Tasks to carry out:
• 1. In the Tom Folsom interview, quote the passage starting at "You wrote The" and ending at "original marquee mobster.".
• 2. Answer these questions about the Tom Folsom interview:
(a) In what kind of neighborhood, and where, did the interviewer grow up?
(b) Where did the conversation with Folsom take place?
(c) Which three names are given as having romanticized gangsters after Joe Gallo?

Document section:
□ □ □ □ □ □ □

Steve Lewis Interviews ‘The Mad Ones’ Author Tom Folsom
Steve Lewis
June 05, 2009
I wasn’t aware of the fast lane as a boy hitting rubber balls with sticks in middle-class Queens, but as I grew up, I heard about the crazy Joe Gallo. I heard that he stood up and questioned the status quo. That’s what was going on: America was growing out of the Ozzie and Harriet 50s and embracing a new sexuality, new politics, and minority and women’s rights. For the first time since the Civil War, masses took to the streets to protest a war. Joey was the rogue gangster who asked why his world had to be this way, and they called him crazy. Then they whacked them. Reading Tom Folsom’s The Mad Ones: Crazy Joe Gallo and the Revolution at the Edge of the Underworld took me back to a bygone era. The book presents a believable image of a man trying to change thousands of years of mob tradition. I talked to Folsom about his new must-read on a warm, sunny afternoon in Little Italy, outside of what used to be the Ravenite Social Club and John Gotti’s headquarters.
You wrote The Mad Ones about Joe Gallo, a legendary, almost Warhol-esque crime figure. He lived hard long before John Gotti, Al Pacino, and Tony Soprano romanticized gangsters. Joe was the original marquee mobster.

□ □ □ □ □ □ □

Dataset extract:
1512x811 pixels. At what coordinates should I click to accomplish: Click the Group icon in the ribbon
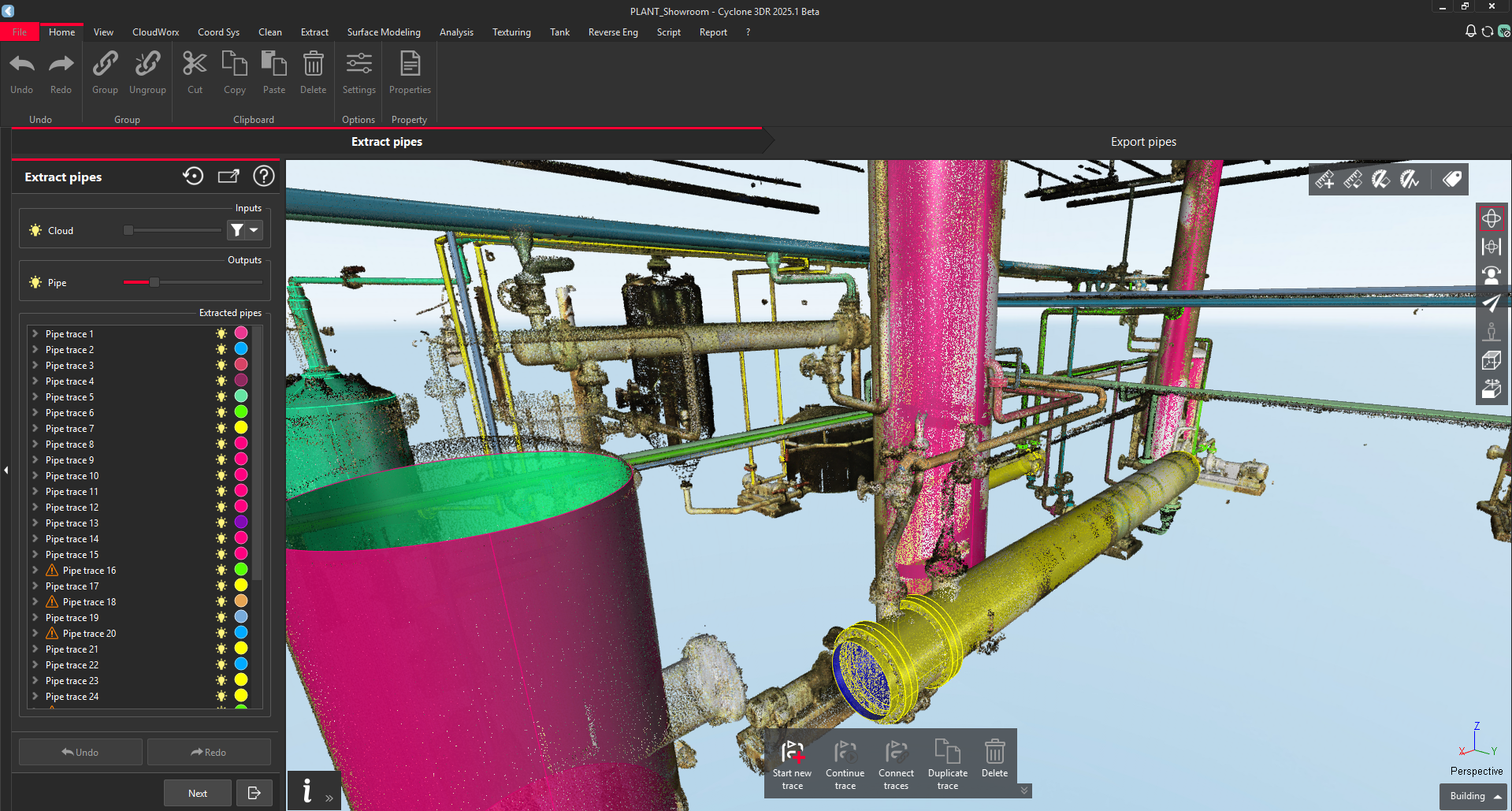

□ □ □ □ □ □ □

Solutions below:
• 1.
You wrote The Mad Ones about Joe Gallo, a legendary, almost Warhol-esque crime figure. He lived hard long before John Gotti, Al Pacino, and Tony Soprano romanticized gangsters. Joe was the original marquee mobster.

• 2.
(a) Middle-class Queens.
(b) In Little Italy, outside what used to be the Ravenite Social Club and John Gotti's headquarters.
(c) John Gotti, Al Pacino, and Tony Soprano.